No biggie for me, but I’ve been a blood donor from way back, and I don’t have an issue with it. Some people are extremely blood-phobic.
I like the way it was phrased in the original Bedazzled:
Stanley Moon: You’re a nutcase! You’re a bleedin’ nutcase!
George Spiggott: They said the same of Jesus Christ, Freud, and Galileo.
Stanley Moon: They said it of a lot of nutcases too.
Yes, apologies for being unclear. I have done both finger sticks (one drop, maybe several times a day) and vials (taken at a lab via a needle in the crook of my arm).
The problem for me is the hole in my skin - once I’ve been pierced, taking a little more blood for a more thorough test is not a big deal.
In the docs I saw, Holmes cited as motivation seeing her uncle needing to give vials of blood, and wanted to reduce that to a droplet.
While that might make for a tidy sales pitch, it vastly overcomplicates the engineering problem (as cited above) and doesn’t address the “I don’t like getting my skin pierced” problem at all.
To be fair, the Wrights did have a David/Goliath relationship with Samuel Pierpont Langley, who had more formal education and was considered the favorite to succeed over two bicycle repairmen.
IIRC, the book suggests that the story was overly hyped and possibly just made up. These type of myths are fairly common.
It’s probably both. Elizabeth would have quickly found out that savvy investors asked too many questions and savvy investors would have found that their questions weren’t getting answered.
It may have been that at first, but then it became deliberately deceitful, such as using other companies’ equipment for testing while claiming it was being done on Theranos testers.
It could be that she simply refused to listen to anything negative after a while. If you have every worked for someone who would only listen to what they wanted to hear then you can relate.
Some people have bad veins. The majority of times I have given a blood sample, the nurse failed to get enough blood out and had to try again in the other arm. The worst was after I gave birth; they stuck me in one elbow, failed, tried the other one, failed again and had to send for a expert to take blood from my hand. I’m somewhat phobic of needles, and I had to go through the experience three times, and ended up with three bruises and three holes in my skin instead of one.
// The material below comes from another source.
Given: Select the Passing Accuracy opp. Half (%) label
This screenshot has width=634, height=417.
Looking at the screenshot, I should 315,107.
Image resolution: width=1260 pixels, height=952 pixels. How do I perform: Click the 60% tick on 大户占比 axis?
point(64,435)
I’d certainly appreciate being able to avoid that.
I didn’t get “abject stupidity” I thought it was something more along the lines of Dunning-Kruger effect. (not exactly that, but something in that area.) She wasn’t stupid, just nowhere near as smart as she thought she was (or had been told she was when she was young).
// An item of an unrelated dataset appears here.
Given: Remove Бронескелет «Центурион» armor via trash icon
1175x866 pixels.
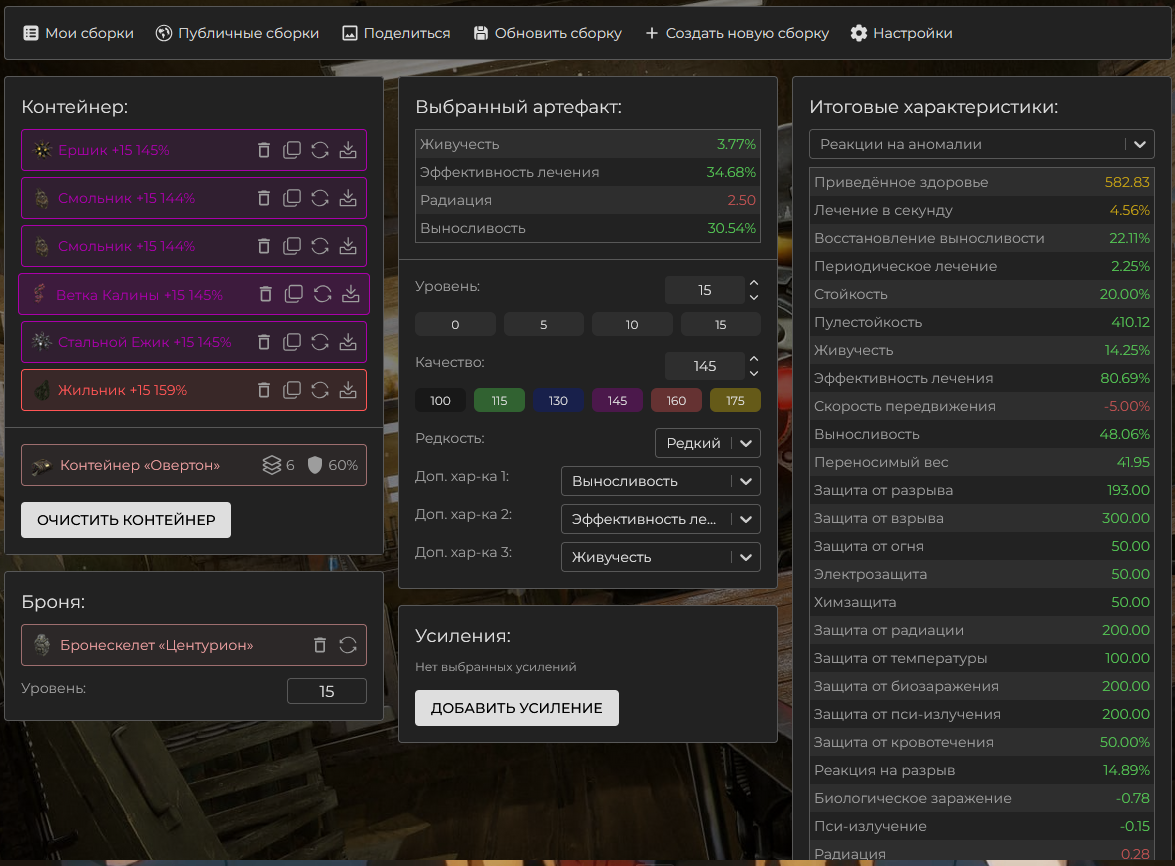Looking at the screenshot, I should tap(320, 645).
She was also able to charm the hell out of a very specific demographic (white men about 40 years older with a lot of money).
Maybe it says something about me, but when I read the book, I loved the idea. I don’t mind getting blood drawn, but I don’t have to have it done that much (a few vials a year or so), and it’s prohibitively expensive and inconvenient to do it more frequently. And when one of the numbers is odd, it’s hard to tell whether it is something that matters. It seems like it would be really, really helpful to be able to do draws more frequently, more quickly, and more conveniently. That way you (and medical professionals) could actually know what your daily//weekly numbers are, get alerted much more quickly when things start in a troubling trend, and possibly be able to correct or manage issues before they become huge problems.